GIVEN TEXT:
Data Recovery Info
...there is hope!
Data Loss and Hard Drive Failure: Understanding the Causes and Costs
Hard drive failure is an inescapable reality in the modern business world. Whether due to human error, software corruption or other causes most firms will face incidents of lost data through hard drive failure. In this paper we analyze the various causes of hard drive failure and estimate the costs of each incident. Our calculations indicate that on average a single data loss incident will cost an organization $2,900, the majority of which is measured as lost productivity. Finally, we offer seven suggestions for responding to hard drive failures.

EXERCISE A: List every action that the text on hard drive failure says "we" carry out in the paper.
EXERCISE B: Write out the text on hard drive failure word for word, from "Data Recovery Info" up to and including "hard drive failures.".
EXERCISE C: Carry the text on hard drive failure forward from its last sentence.
The lines after this point come from a different source than the text on hard drive failure.

DATA LINES:
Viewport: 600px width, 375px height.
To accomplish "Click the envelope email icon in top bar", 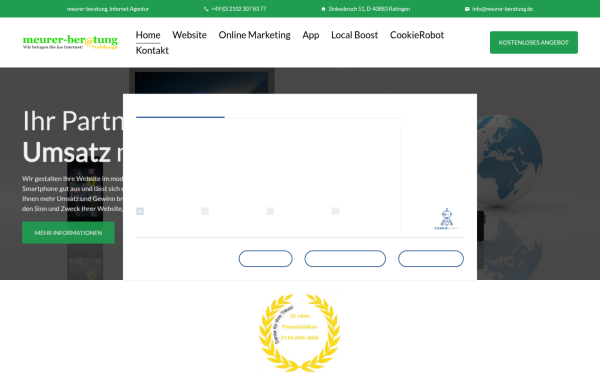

EXPECTED OUTPUT A:
- Analyze the various causes of hard drive failure
- Estimate the costs of each incident
- Offer seven suggestions for responding to hard drive failures

EXPECTED OUTPUT B:
Data Recovery Info
...there is hope!
Data Loss and Hard Drive Failure: Understanding the Causes and Costs
Hard drive failure is an inescapable reality in the modern business world. Whether due to human error, software corruption or other causes most firms will face incidents of lost data through hard drive failure. In this paper we analyze the various causes of hard drive failure and estimate the costs of each incident. Our calculations indicate that on average a single data loss incident will cost an organization $2,900, the majority of which is measured as lost productivity. Finally, we offer seven suggestions for responding to hard drive failures.

EXPECTED OUTPUT C:
Results of Data Loss
Data loss and computer downtime have serious implications for business. Lost data can lead to costly downtime for sales and marketing and reduced customer service while customer databases are restored or rebuilt. Lost financial data can lead to lost contracts and stock value, or worse. A recent study by Datamonitor found that as many as one-third of IT decision-makers believes that a major data loss incident at their firm could lead to bankruptcy (Datamonitor, 2007). Small businesses may be more vulnerable, according to a recent survey by Verio. Seventy-percent of small businesses reported that a single incident of data loss would be considered significant and costly. These concerns are well grounded as over one-half of the respondents have already experienced some data loss (Verio 2007). Although hard drive manufacturers claim less than a 1% failure rate, recent research by computer scientists at Carnegie Mellon University found that a 2%-4% failure rate is more common and under some conditions the failure rate may reach as high as 13% (Schroeder & Gibson, 2007).
The cost of lost data varies depending upon its application, as well as the potential value that can be captured from use of the data. In addition, there is a cost associated with recovering the data, as well as lost productivity due to computer downtime. Using available data and existing research, this paper attempts to quantify the costs associated with episodes of data loss, considering the costs of recovery, as well as lost sales and reduced productivity.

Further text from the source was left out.